Print exactly the lines below between the line holding "Gewalt (1265, 886)" and the line holding "О проекте (57, 889)", inclusive, and nothing more.

───── RECORDS PROVIDED ─────

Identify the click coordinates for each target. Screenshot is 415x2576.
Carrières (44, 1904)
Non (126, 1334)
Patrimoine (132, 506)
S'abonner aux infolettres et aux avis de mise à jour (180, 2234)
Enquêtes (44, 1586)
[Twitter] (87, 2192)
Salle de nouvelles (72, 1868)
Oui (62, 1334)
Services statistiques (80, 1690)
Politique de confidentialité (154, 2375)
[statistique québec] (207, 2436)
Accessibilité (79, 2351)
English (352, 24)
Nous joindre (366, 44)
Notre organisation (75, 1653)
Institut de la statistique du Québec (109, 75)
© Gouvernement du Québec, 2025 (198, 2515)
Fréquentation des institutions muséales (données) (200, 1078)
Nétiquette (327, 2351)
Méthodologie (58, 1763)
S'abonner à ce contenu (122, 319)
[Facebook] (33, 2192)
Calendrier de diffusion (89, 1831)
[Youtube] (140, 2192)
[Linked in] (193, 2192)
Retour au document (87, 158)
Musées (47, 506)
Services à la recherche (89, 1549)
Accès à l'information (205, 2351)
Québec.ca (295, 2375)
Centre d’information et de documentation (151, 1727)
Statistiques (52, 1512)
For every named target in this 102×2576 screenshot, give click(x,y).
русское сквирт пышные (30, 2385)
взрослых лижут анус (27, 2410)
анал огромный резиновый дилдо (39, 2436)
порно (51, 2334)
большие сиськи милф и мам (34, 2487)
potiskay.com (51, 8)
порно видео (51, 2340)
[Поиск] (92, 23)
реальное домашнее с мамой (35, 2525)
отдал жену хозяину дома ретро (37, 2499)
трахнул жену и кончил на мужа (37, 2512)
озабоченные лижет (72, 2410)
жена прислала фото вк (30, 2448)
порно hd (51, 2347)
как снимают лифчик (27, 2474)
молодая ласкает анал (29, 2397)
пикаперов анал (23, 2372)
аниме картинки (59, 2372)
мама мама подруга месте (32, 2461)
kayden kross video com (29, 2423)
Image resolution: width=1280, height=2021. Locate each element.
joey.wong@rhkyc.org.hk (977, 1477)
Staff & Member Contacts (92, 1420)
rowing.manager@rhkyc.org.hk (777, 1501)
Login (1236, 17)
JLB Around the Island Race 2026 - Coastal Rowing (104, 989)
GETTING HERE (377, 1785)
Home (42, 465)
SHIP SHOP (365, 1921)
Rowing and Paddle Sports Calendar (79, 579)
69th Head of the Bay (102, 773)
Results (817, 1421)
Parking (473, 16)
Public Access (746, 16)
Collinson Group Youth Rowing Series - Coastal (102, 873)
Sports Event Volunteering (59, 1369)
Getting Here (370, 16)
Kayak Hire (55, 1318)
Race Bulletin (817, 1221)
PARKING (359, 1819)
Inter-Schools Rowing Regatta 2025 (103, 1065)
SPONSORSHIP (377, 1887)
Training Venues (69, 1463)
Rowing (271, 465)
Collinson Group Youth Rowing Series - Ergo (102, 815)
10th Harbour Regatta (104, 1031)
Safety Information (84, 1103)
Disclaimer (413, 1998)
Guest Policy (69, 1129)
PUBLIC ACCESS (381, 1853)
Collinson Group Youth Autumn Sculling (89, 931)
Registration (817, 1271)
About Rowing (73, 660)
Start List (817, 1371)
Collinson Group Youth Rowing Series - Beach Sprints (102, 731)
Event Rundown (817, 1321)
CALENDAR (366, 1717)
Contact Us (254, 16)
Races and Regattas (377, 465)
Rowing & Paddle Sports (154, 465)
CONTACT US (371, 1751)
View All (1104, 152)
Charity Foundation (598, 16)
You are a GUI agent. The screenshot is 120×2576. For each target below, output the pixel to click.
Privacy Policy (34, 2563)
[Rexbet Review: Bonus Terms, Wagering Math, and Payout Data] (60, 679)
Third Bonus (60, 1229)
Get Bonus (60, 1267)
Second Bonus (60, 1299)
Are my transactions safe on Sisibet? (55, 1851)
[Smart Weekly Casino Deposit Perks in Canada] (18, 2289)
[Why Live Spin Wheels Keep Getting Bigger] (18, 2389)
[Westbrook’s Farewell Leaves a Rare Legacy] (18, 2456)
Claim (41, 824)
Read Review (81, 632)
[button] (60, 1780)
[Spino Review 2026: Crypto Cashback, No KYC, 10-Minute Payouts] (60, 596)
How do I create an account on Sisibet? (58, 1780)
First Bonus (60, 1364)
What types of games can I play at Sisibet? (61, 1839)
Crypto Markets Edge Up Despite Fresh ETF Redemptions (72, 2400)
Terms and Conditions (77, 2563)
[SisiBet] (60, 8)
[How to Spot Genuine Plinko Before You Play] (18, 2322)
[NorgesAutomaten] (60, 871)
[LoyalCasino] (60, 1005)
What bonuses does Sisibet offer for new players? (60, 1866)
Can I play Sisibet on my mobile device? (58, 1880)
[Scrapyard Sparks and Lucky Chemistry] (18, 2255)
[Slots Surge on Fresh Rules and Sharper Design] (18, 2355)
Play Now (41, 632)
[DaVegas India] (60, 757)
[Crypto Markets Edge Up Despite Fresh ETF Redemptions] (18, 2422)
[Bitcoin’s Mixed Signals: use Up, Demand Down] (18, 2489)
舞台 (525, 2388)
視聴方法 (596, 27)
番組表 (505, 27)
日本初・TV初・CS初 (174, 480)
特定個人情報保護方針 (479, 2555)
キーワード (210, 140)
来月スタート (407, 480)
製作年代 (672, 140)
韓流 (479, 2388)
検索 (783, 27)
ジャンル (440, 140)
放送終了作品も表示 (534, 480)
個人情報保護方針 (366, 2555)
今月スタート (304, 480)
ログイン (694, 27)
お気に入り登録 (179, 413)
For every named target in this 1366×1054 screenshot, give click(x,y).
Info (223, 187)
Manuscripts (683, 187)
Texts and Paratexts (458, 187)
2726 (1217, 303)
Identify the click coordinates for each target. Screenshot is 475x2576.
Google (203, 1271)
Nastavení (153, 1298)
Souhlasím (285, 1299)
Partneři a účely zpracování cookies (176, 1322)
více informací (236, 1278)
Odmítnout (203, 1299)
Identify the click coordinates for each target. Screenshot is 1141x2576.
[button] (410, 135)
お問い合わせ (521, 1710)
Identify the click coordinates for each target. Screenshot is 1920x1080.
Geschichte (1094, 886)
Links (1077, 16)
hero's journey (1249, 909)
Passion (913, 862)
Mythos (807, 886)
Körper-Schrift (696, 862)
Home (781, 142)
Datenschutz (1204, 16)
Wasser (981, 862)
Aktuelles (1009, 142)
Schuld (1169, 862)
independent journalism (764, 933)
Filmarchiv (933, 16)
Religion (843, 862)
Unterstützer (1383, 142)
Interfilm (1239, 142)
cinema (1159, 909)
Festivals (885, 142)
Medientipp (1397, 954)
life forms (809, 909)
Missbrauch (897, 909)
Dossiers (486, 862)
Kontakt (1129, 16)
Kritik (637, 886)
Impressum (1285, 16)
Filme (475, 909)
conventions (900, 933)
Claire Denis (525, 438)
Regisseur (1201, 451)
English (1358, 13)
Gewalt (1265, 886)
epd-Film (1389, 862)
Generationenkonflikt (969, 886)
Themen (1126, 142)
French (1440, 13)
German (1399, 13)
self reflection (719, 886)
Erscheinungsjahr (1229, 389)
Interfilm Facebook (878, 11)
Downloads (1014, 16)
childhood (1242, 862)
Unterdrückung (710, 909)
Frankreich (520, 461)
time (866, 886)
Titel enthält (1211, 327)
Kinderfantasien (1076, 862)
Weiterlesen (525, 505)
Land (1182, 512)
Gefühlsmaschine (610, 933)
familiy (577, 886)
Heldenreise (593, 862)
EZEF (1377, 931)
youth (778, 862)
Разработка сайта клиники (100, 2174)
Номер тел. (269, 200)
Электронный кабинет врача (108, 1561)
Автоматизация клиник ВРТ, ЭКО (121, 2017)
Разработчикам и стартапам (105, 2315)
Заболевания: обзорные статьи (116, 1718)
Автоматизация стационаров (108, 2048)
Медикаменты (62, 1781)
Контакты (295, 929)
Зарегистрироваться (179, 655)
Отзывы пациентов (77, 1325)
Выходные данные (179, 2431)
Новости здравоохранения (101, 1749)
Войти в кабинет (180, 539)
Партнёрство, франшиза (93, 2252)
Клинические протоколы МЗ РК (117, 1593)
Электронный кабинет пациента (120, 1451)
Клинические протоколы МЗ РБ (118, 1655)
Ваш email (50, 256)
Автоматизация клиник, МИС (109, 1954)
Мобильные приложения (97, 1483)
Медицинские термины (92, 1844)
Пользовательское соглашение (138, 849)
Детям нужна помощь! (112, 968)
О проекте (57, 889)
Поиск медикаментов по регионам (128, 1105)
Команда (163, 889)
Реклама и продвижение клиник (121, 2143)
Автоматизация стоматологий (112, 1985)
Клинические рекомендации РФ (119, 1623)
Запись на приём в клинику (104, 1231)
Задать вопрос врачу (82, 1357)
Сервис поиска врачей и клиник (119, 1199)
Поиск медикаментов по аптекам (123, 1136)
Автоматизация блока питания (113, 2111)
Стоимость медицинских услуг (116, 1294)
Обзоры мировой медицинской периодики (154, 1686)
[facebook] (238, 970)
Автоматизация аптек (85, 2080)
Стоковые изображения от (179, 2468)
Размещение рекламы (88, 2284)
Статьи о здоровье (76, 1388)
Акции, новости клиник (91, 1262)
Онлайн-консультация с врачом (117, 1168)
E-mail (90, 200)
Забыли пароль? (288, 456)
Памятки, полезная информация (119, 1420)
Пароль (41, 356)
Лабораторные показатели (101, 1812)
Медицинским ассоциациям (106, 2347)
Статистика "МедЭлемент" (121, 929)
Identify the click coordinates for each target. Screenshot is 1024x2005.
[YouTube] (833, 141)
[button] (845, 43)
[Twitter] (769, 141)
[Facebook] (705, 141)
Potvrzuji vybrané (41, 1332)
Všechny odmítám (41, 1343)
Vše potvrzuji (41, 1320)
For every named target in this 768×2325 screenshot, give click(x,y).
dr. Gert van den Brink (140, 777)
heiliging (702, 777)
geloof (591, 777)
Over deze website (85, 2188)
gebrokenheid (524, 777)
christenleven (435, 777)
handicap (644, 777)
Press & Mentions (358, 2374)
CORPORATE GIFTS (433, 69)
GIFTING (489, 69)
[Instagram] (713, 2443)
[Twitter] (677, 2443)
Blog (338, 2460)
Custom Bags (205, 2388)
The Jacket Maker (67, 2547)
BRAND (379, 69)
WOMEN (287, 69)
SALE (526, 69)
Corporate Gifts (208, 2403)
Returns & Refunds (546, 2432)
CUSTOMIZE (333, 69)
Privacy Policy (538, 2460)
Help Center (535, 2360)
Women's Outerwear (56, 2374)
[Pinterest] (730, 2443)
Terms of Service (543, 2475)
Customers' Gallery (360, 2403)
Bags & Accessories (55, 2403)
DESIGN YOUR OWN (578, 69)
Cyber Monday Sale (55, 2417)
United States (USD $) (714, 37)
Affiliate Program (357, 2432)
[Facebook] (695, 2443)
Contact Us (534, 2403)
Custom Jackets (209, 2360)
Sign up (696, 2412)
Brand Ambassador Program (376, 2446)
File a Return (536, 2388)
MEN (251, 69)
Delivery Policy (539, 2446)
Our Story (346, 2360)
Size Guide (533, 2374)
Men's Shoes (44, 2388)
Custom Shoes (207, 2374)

─────

#### COMPLETED TASK
Gewalt (1265, 886)
epd-Film (1389, 862)
Generationenkonflikt (969, 886)
Themen (1126, 142)
French (1440, 13)
German (1399, 13)
self reflection (719, 886)
Erscheinungsjahr (1229, 389)
Interfilm Facebook (878, 11)
Downloads (1014, 16)
childhood (1242, 862)
Unterdrückung (710, 909)
Frankreich (520, 461)
time (866, 886)
Titel enthält (1211, 327)
Kinderfantasien (1076, 862)
Weiterlesen (525, 505)
Land (1182, 512)
Gefühlsmaschine (610, 933)
familiy (577, 886)
Heldenreise (593, 862)
EZEF (1377, 931)
youth (778, 862)
Разработка сайта клиники (100, 2174)
Номер тел. (269, 200)
Электронный кабинет врача (108, 1561)
Автоматизация клиник ВРТ, ЭКО (121, 2017)
Разработчикам и стартапам (105, 2315)
Заболевания: обзорные статьи (116, 1718)
Автоматизация стационаров (108, 2048)
Медикаменты (62, 1781)
Контакты (295, 929)
Зарегистрироваться (179, 655)
Отзывы пациентов (77, 1325)
Выходные данные (179, 2431)
Новости здравоохранения (101, 1749)
Войти в кабинет (180, 539)
Партнёрство, франшиза (93, 2252)
Клинические протоколы МЗ РК (117, 1593)
Электронный кабинет пациента (120, 1451)
Клинические протоколы МЗ РБ (118, 1655)
Ваш email (50, 256)
Автоматизация клиник, МИС (109, 1954)
Мобильные приложения (97, 1483)
Медицинские термины (92, 1844)
Пользовательское соглашение (138, 849)
Детям нужна помощь! (112, 968)
О проекте (57, 889)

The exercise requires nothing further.